Rabu, 30 Desember 2015

MEMORIAN MAHASISWA



Sore tadi sekitar pukul 16.00 wib, aku melihat teman sedang membuka media sosial facebook, ia sedang melihat beranda untuk mencari informasi yang diinginkan. Sampai pada satu momen ia memberi tahuku tentang kawan lama yang mengepost status di facebook tentang masa-masa kelahiran anaknya.

Teman yang posting status itu adalah teman kuliah juga. Sudah sekitar 1 tahun ia berhenti kuliah. Di kelas ia dikenal dengan seorang yang aktif plus kritis. Hampir di setiap diskusi ia selalu melemparkan pertanyaan kepada pemateri dengan pertanyaan yang panjang dan susah untuk dijawab. Di akhir-akhir pertemuan kami, sebelum berhenti kuliah ia pernah bilang, bahwa tujuan pertanyaannya itu hanya sekedar menguji dan membuat suasan kelas agar aktif. Jika itu tujuan ia bertanya pada setiap sesi diskusi, maka aku berhak menggelarnya sebagai inspirator kelas, karena berkat trik itu, para mahasiswa yang lain mau mengeluarkan idenya untuk disampaikan di arena diskusi.

Ada satu hal yang masih kuingat tentang jiwa kritisnya pada saat kuliah. Ia selalu bertanya kepada teman-teman tentang apa pentingnya kuliah?. Orang bilang kuliah bisa membuka wawasan, mengubah cara pandang dan hal lainnya, tapi banyak orang yang tidak kuliah malah yang lebih sukses. Ia seperti socrates yang menghampiri seseorang, bertanya, kemudian orang itu bingung dan socrates pun lari, begitulah kira-kira tingkahnya. Pertanyaan-pertanyaan ini ia tanyakan kepada hampir setiap mahasiswa yang ia temui termasuk aku.

Ada banyak respon dari teman-teman tentang pertanyaanya. Ada yang acuh tak acuh, ada yang malah bertanya balik kepadanya, dan ada juga yang peduli dengan menjawab penuh hikmat. Bahkan ketika pertanyaan itu digilir kepadaku, aku menjawab, namun aku sendiri tidak yakin akan kebenaran jawaban tersebut, karena ia tidak memperlihatkan kepuasan atas jawabanku dengan cara mengerutkan dahinya sambil memandangku dengan pandangan yang merendahkan.

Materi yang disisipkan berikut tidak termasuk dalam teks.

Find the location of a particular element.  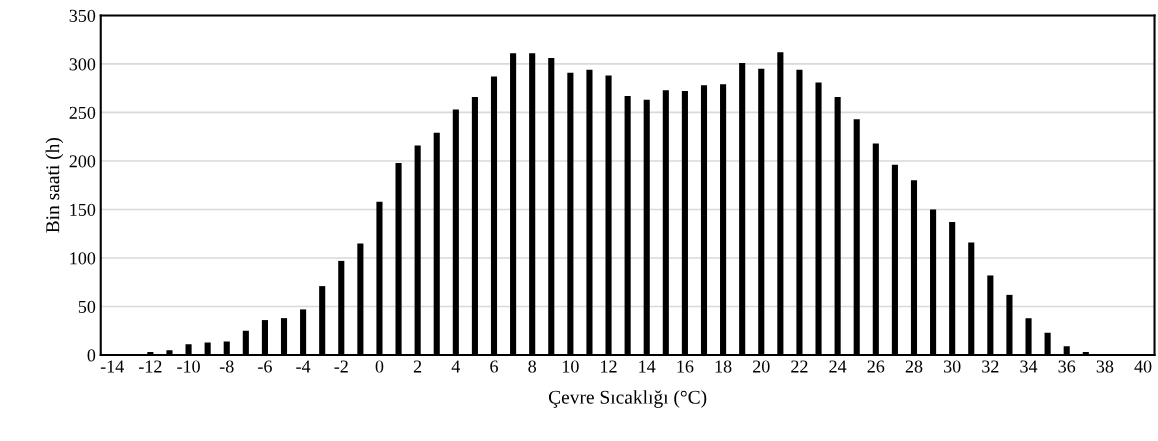

x-tick-label: 12 is located at coordinates (609, 366).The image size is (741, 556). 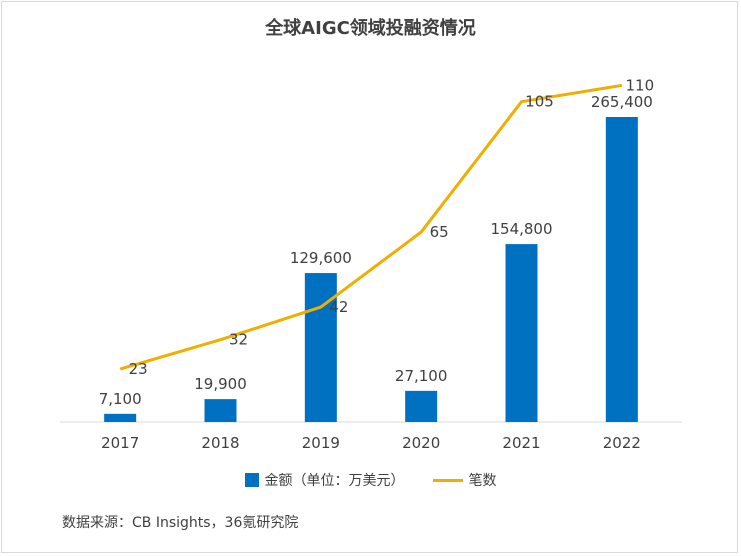 I want to click on line-label-2017: 23, so click(x=138, y=369).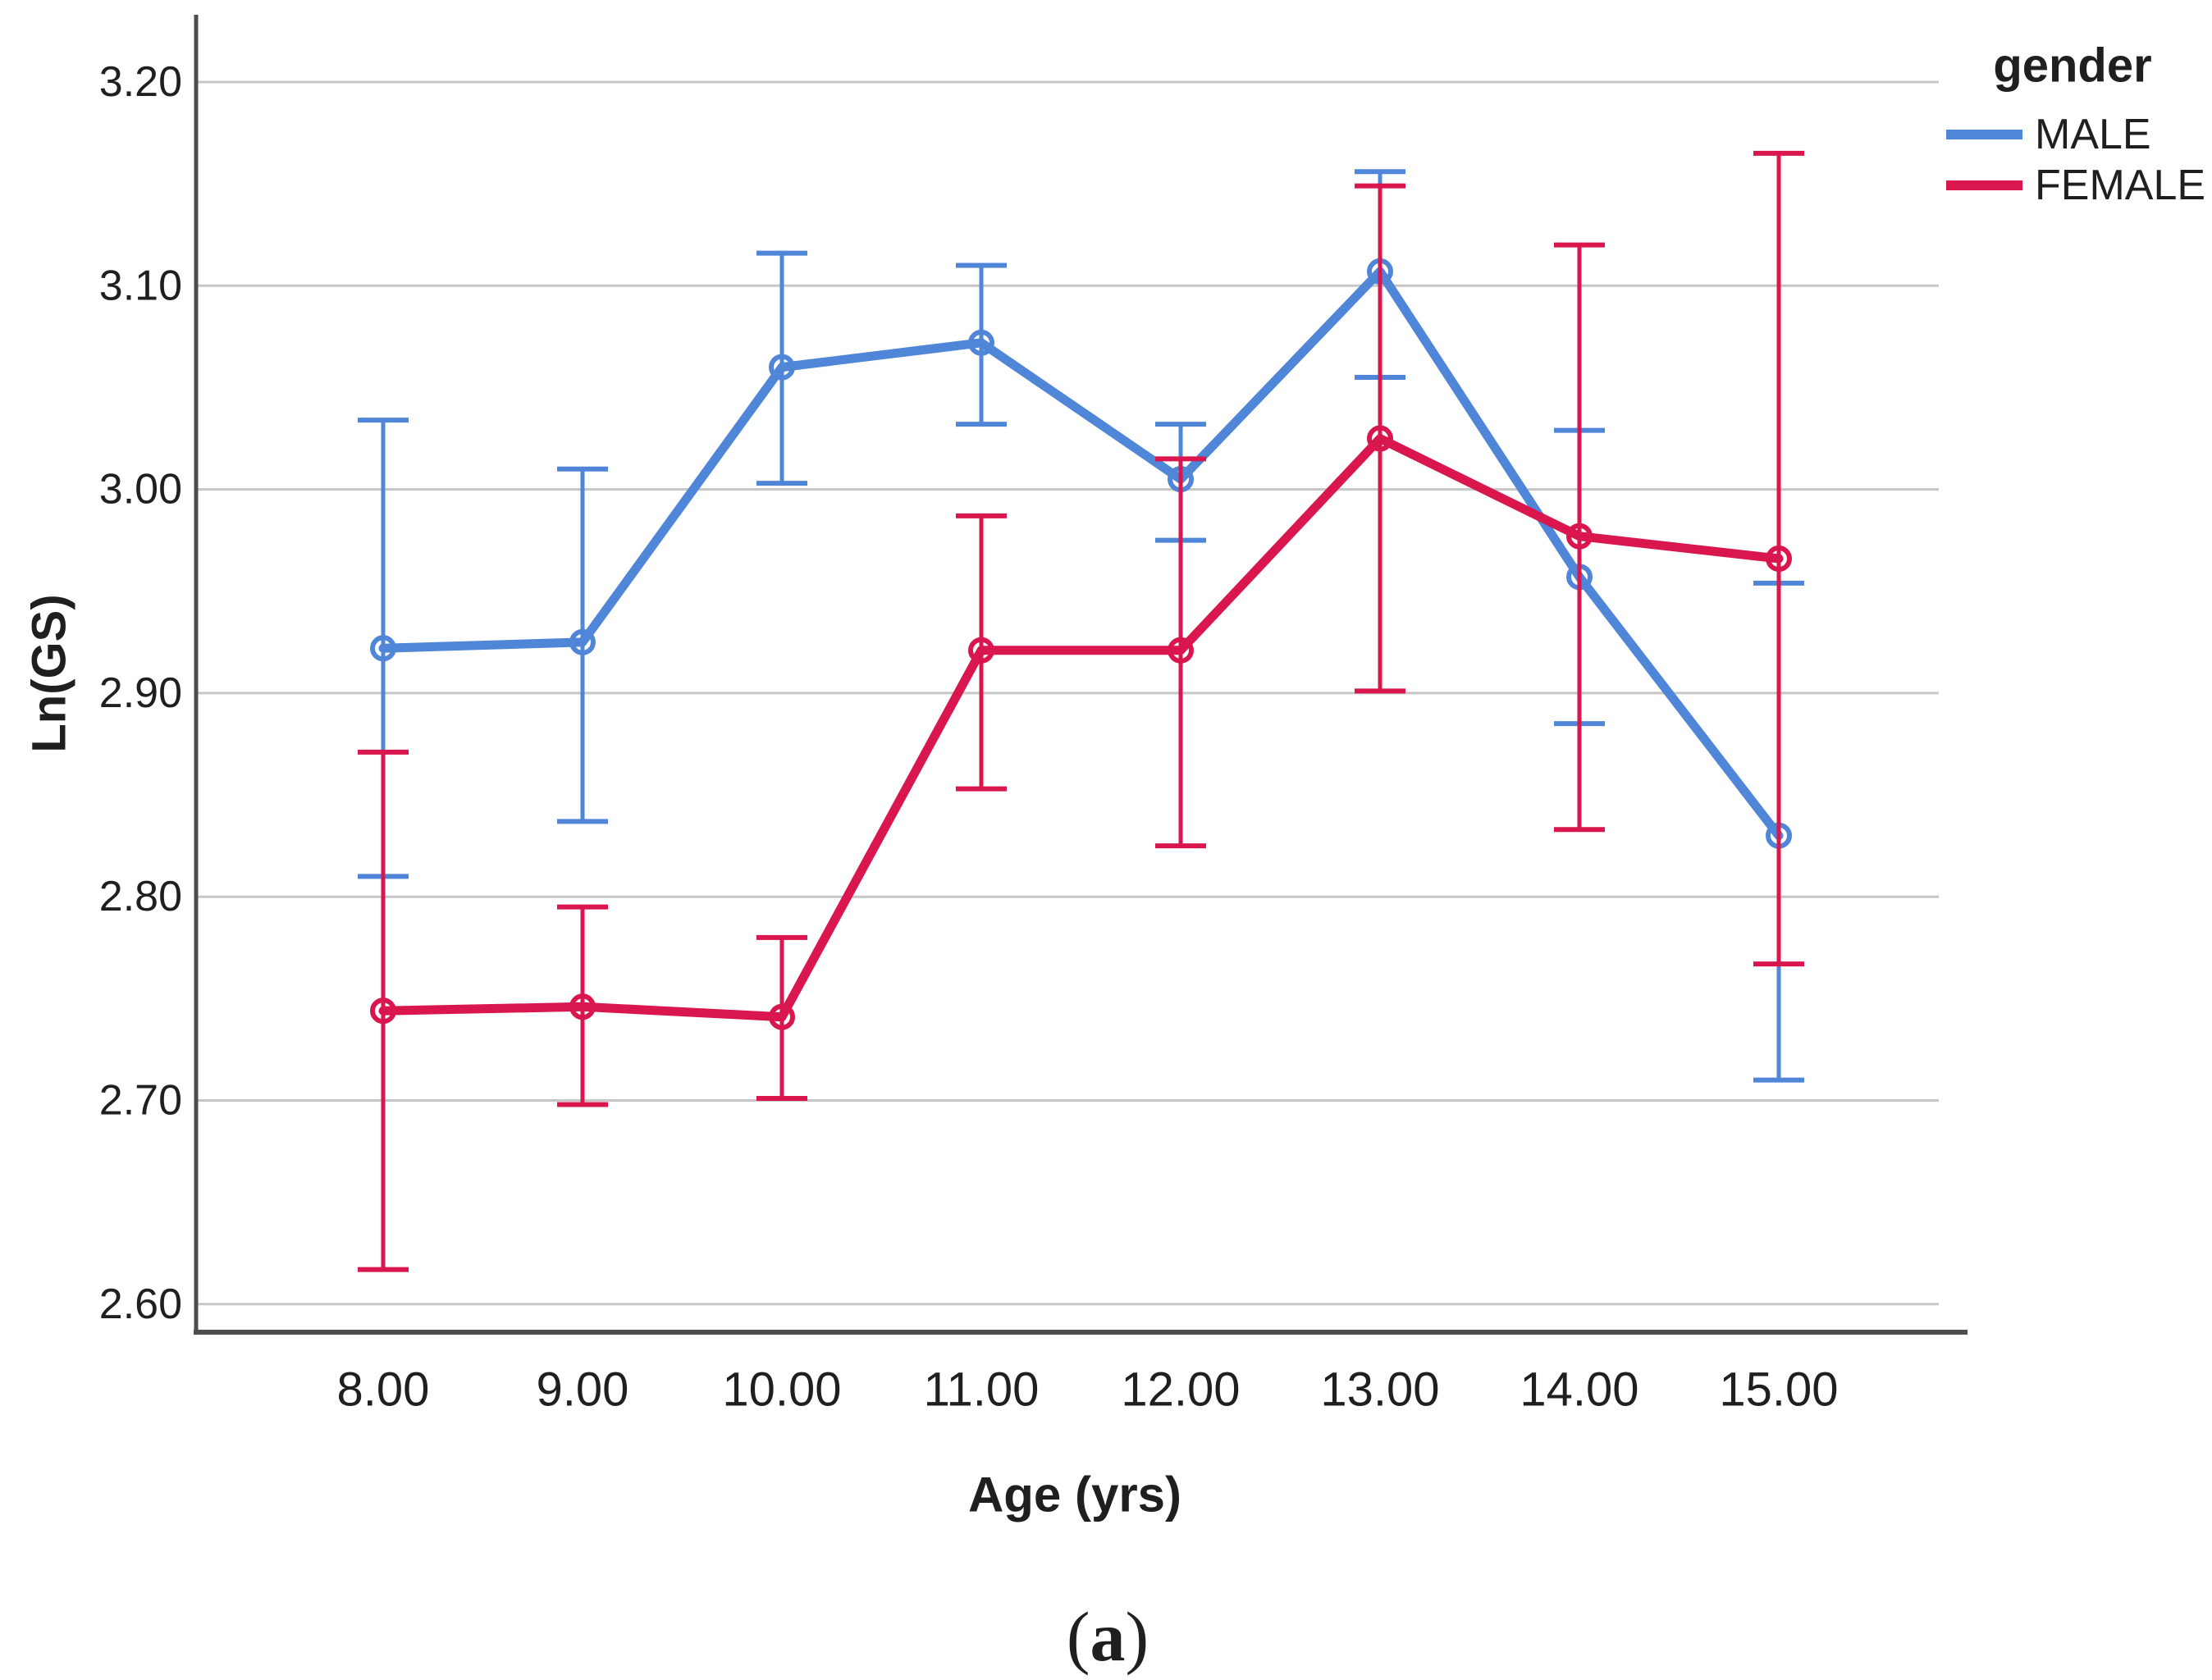  What do you see at coordinates (1074, 1495) in the screenshot?
I see `x-axis-title: Age (yrs)` at bounding box center [1074, 1495].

Waktu terus berlalu sampai dia sekarang sudah tidak lagi berada di kampus karena berhenti kuliah. Pertanyaan itu ku maklumi dan sangat wajar ditanyakan karena faktanya memang demikian. Kita tidak perlu sebuah penelitian untuk membuktikan ini, cukup hanya dengan memandang sekelilig kita yang mahasiswa bagaimana pandangan kita tentang mahasiswa sekarang kebanyakan. jika di dunia maya kita bisa melihat sesama teman kita yang mahasiswa, seberapa banyak ia memposting sesuatu yang berkaitan dengan urusan kuliahnya?, tentang pemikiran yang sedang bercokol di otaknya karena sukanya ia dengan mata kuliah filsafat?. Seringkah kita melihat kawan yang kuliah memposting penemuan atau penelitian terkait perkuliahannya?, seringkah kita melihat kawan yang kuliah mengupload kegiatan perkuliahan mereka (bukan sekedar narsis)?, jawabannya mungkin tidak banyak mahasiswa yang seperti itu.

Di media sosial kita akan banyak melihat teman-teman yang sudah bergelar mahasiswa lebih suka pamer hobi yang sangat jauh sekali dari hal akademis. Posting wisata kuliner, posting kegiatan shopping di mall, posting aktivitas pacaran, posting tempat liburan dan rekreasi, posting event-event hiburan, dan paling sering juga selfie dengan dandanan yang menarik perhatian.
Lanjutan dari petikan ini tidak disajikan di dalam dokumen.